I drifted through Shakespeare, merging with the night. In a while, I began to feel the chill and the wet. After shivering in my jacket for a few blocks, I was on my way home when I saw I had company.
On the other side of the street, walking as silently and darkly as I, went a man I didn't know, a man with long black hair. In the silence we turned our heads to look at each other. Neither of us smiled or spoke. I was not frightened or angry. In seconds we were past each other, continuing on our ways in the chilly sodden night. I'd seen him before, I reflected; where? It came to me that he was the man who'd been working out with Darcy Orchard the day Jim Box had been out with the flu.
I went home to work out with my punching bag, which hangs from the ceiling in the middle of my empty extra bedroom. I kicked kogen geri, a snapping kick, until my instep burned. Then mae geri, the thrusting kick, until my legs ached. Then I just punched the bag, over and over, making it swing; no art, just power expended.
I slumped down to the floor and dried my face with the pink towel I kept hanging from a hook by the door.
Now, after I showered, I would probably sleep.
As I pulled up my covers and turned on my right side, I wondered where the man was, what he was doing, why he had been walking the night.
I felt too draggy to go to Body Time the next morning, even though I was due to do chest and biceps, my favorites. I forced myself to do fifty push-ups and leg lifts as compensation. While I was on the floor, I had to notice that my baseboards needed dusting, and after I patted my face with the pink towel, I used it to do the job. I pitched the towel in the wash basket and went through my usual morning preparation.
My first job on Fridays was Deedra Dean's apartment in the building right next door, which coincidentally was upstairs by Chief of Police Claude Friedrich's. At the request of a local lawyer who represented the estate of Pardon Albee, I had been cleaning the public parts of the apartment building until Pardon's heir made some other arrangement.

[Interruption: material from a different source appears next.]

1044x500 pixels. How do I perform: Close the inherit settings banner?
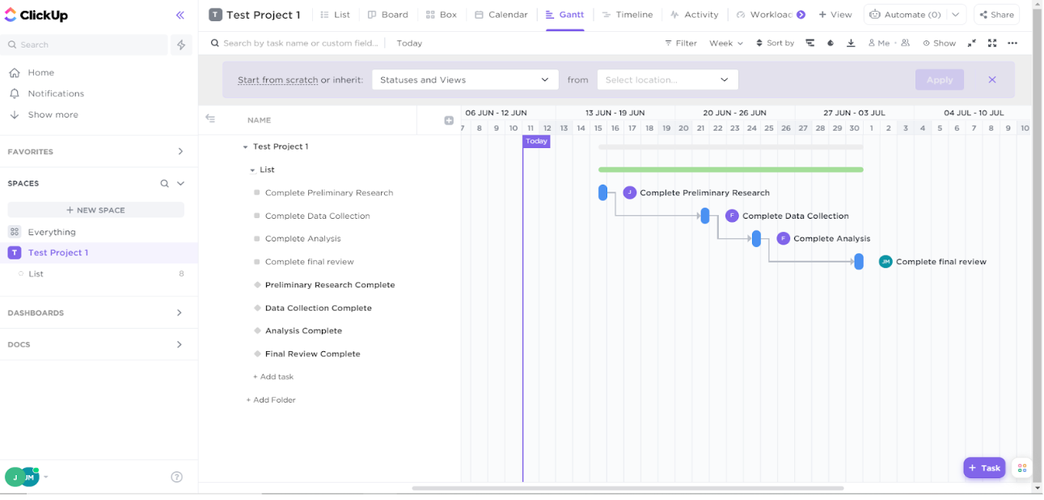point(992,80)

So I noticed all the mud the tenants had tracked in after the recent rain, and decided I'd have to work in an extra vacuuming before its regular late-Saturday cleaning. Unclipping my work keys from my belt, I went up the stairs quickly.
But Deedra's dead bolt was on. She was still home. She'd be late for work again. I pocketed my key and knocked. There was a kind of scuffling noise on the other side of the door, then a sharp exchange between Deedra and someone else, an exchange I couldn't decipher.
I went on alert. Not because Deedra had company; that was no surprise. Deedra believes in the joy of indiscriminate giving. But scuffling, harsh words, these weren't things she was used to. As Deedra yanked open the door and stepped back, I saw that her guest was her stepfather, Jerrell Knopp. Jerrell had married "up" when he wed the widowed, well-to-do Lacey Dean. Jerrell was attractive—lean, gray-haired, with dazzling blue eyes—and he treated his wife with courtesy and tenderness, if the little interaction I'd observed was the norm. But Jerrell had a mean side, and Deedra was bearing the brunt of it now. She had a bright red mark on her arm as if Jerrell had been holding her with a squeezing grip. He wasn't too pleased she'd let me in. Tough.
"The chief is right on the other side of this wall," I lied. Claude was sure to be at work by now. "He can be here in a split second." I looked from the red mark to Jerrell. I'd cross him if I had to, but I didn't look forward to it.